### [作業指示]
偽物かもしれない診断書を持って来た患者への対応を述べた文章を、最後の文のあとから書き継ぐこと。

### [ページ抜粋]
患者さん本人は、「痛い」といって病院に来ている。診断書が偽物であることと、本人の痛みとは関係ないし、もしかしたら患者さんは別の病気で本当に痛がっていて、たまたま「いつもの病気だ」と思って、診断書を見せているのかもしれない。「本人が嘘をついて、麻薬をせしめようとしている」のは、いくつもある可能性の一つであって、「偽だろう」という指摘は危ない。

やったことはないんだけれど、「その診断書はどうせ偽物でしょう?」なんてやった日には、大変なことになる。患者さんはたぶん、「俺はそれが本物だと信じてる。お前はそれで、診察もしないで、痛んでいる患者をその程度のことで疑うのか?」とか、外来の主治医をなじる。なじった上で、「謝れよ。お前俺の痛みのことどうでもいいって思ったろ?そうじゃなきゃ痛む患者ほっといて診断書確認するとか、ありえないよな?俺は痛いって言ってるんだよ。まずは謝れよ」って相手を怒鳴る。怒鳴ることで、これは何をしているのかと言えば、医師側の「感情」と「事実」とを、接着することを試みている。

[保存データ]
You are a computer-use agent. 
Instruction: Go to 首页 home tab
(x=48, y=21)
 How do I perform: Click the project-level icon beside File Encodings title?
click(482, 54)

### [演習の出力]
説得は感情と行動の接着

「謝れ!」と言われて、たぶんドツボにはまる医師は、そこではじめて謝罪する。謝罪を表明したところで、恐らく今度は、「じゃあ麻薬くれよ」なんて話になる。

謝るけれど麻薬は出せないなんて切り返そうにも、このときすでに、患者さんは「怒り」という道具を使って、医師側の謝罪表明と、麻薬を処方するという行動とを強力に接着している。処方できないなんて言ったら、たぶん「じゃあ俺を信じてないんじゃないか。謝ってないじゃないか!」って、また怒鳴られる。面と向かって怒鳴られるのはけっこう疲れるし、この段階で、患者さんの怒りと、自らの行動とを分離しようにも、難しい。

ここで謝罪して、麻薬系鎮痛薬を処方してしまうと、今度はたぶん、その医院は「かかりつけ」になる。日本中から痛みを表明する患者さんが集まって、主治医が身動きできなくなった頃、患者さんの側から「えらい人」が出てきて、お金を引っ張る話が切り出されるのだろうと思う。

まず謝罪してから切り返す

こういうときの正解は、主治医の側から「私は無能すぎて、あなたの痛みがどの程度なのか、麻薬を処方するに値するものなのかすら、判定できません」なんて、ひたすら謝り倒すことなんだと思う。患者さんは診断書を掲げるし、診断されてるんだから処方しろって怒鳴るんだけれど、診断書の真偽を議論の俎上に上げると、たぶんその時点で全て持って行かれる。

「謝罪」という行為は、「事実」と「感情」とを切り離す道具なのだと思う。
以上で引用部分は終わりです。